▶ Source material:
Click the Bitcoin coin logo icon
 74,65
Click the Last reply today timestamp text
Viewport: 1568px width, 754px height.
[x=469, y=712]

* * *

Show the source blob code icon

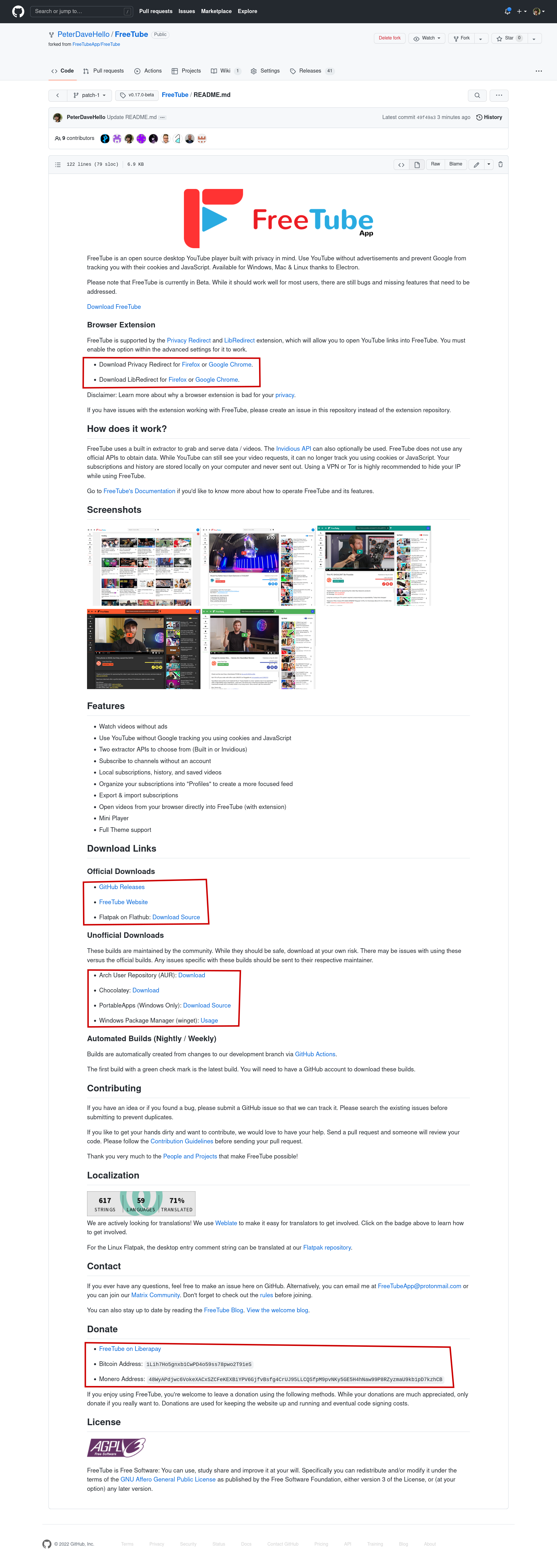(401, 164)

▶ Goal of the exercise: Identify every line in the listing above that contains the word "icon" and copy each of those lines.

▶ Answer:
Click the Bitcoin coin logo icon
Show the source blob code icon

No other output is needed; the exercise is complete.